(Location data for words and elements)
-------------------------
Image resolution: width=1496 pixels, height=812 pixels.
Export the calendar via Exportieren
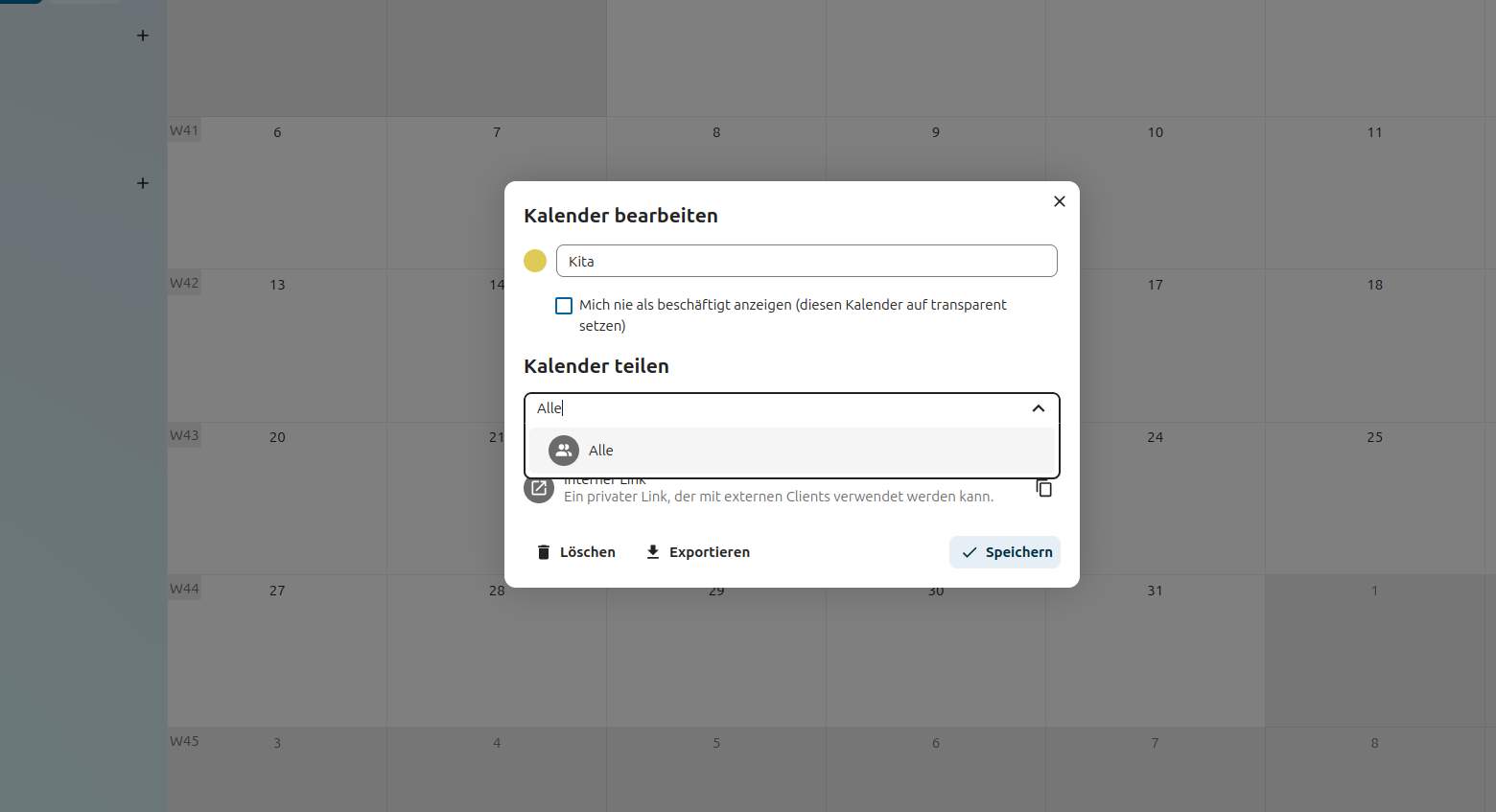point(697,552)
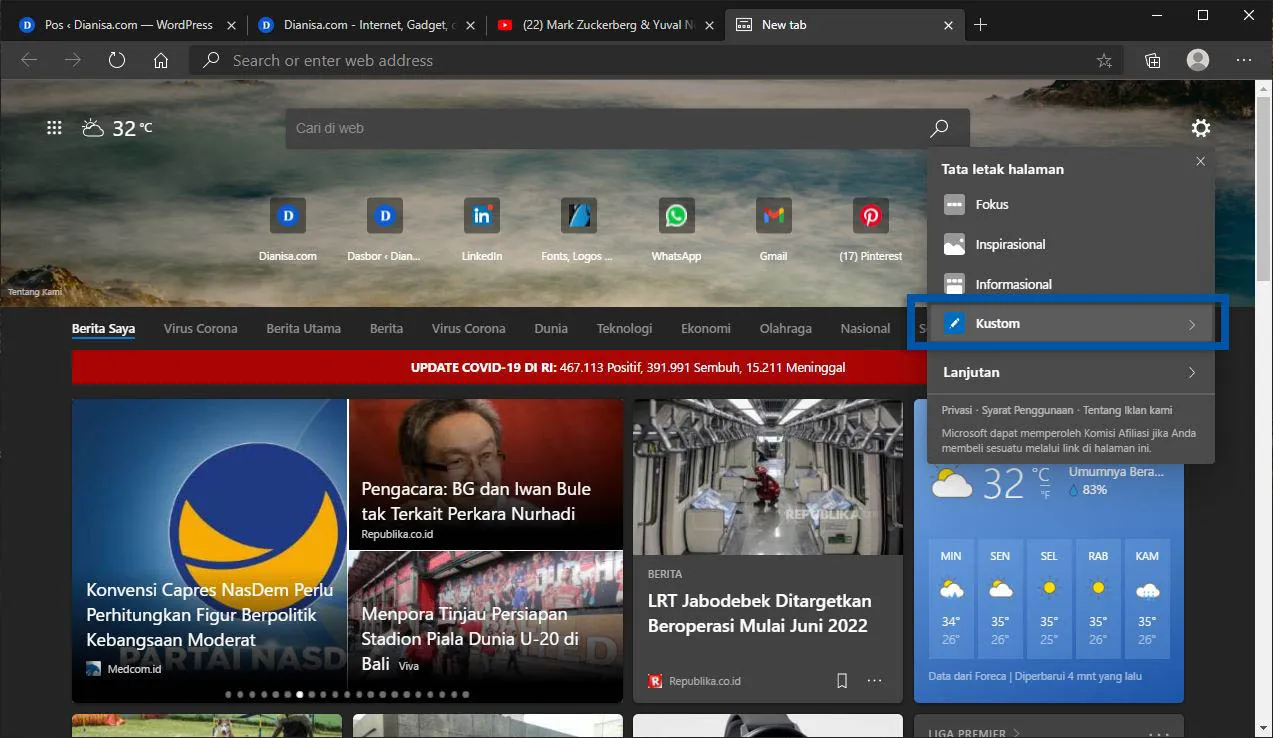This screenshot has height=738, width=1273.
Task: Click the weather icon showing 32°C
Action: (93, 127)
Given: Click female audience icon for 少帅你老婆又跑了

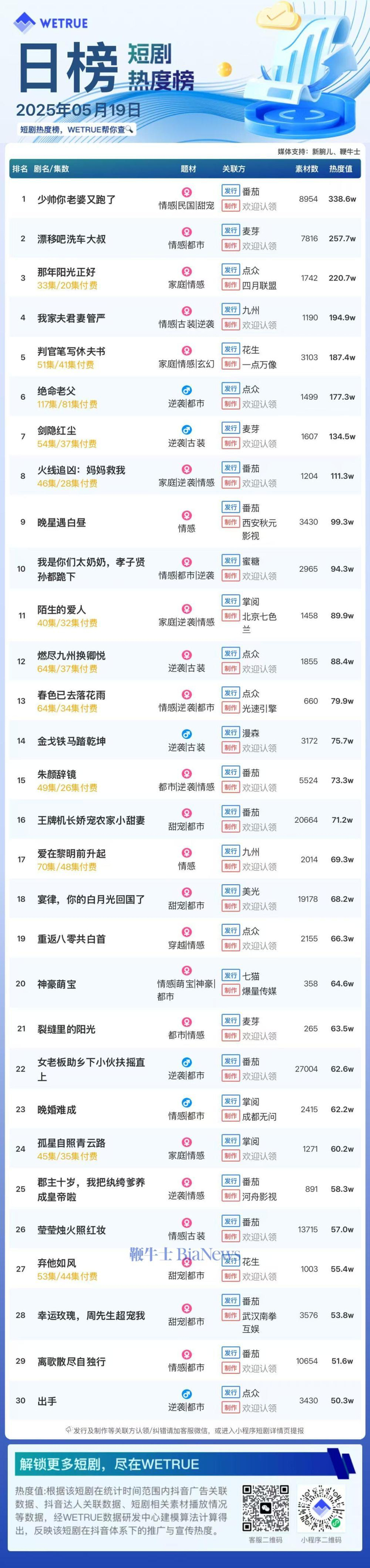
-------------------------
> STATED EXERCISE: Please render all of the records above as a JSON list of strings, one string per line, with blank lines omitted and the pictures left out.

> THE OUTPUT:
[
  "Image resolution: width=1496 pixels, height=812 pixels.",
  "Export the calendar via Exportieren",
  "point(697,552)",
  "This screenshot has height=738, width=1273.",
  "Task: Click the weather icon showing 32°C",
  "Action: (93, 127)",
  "Given: Click female audience icon for 少帅你老婆又跑了"
]